Repeat the data exactly. Pictures stay out.

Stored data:
━━━━

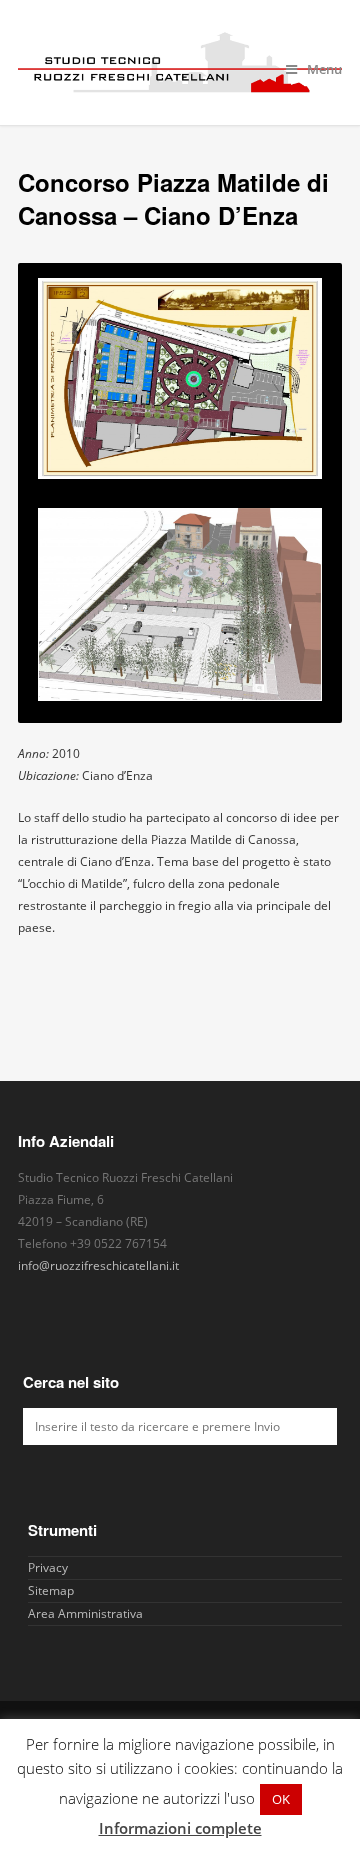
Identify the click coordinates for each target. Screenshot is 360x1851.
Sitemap (51, 1590)
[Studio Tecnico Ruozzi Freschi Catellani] (180, 62)
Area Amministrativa (85, 1613)
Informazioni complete (180, 1828)
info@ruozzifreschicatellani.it (98, 1265)
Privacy (48, 1567)
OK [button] (281, 1799)
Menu (324, 69)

━━━━

● **ANSWER SECTION**
Identify the click coordinates for each target. Screenshot is 360x1851.
Sitemap (51, 1590)
[Studio Tecnico Ruozzi Freschi Catellani] (180, 62)
Area Amministrativa (85, 1613)
Informazioni complete (180, 1828)
info@ruozzifreschicatellani.it (98, 1265)
Privacy (48, 1567)
OK [button] (281, 1799)
Menu (324, 69)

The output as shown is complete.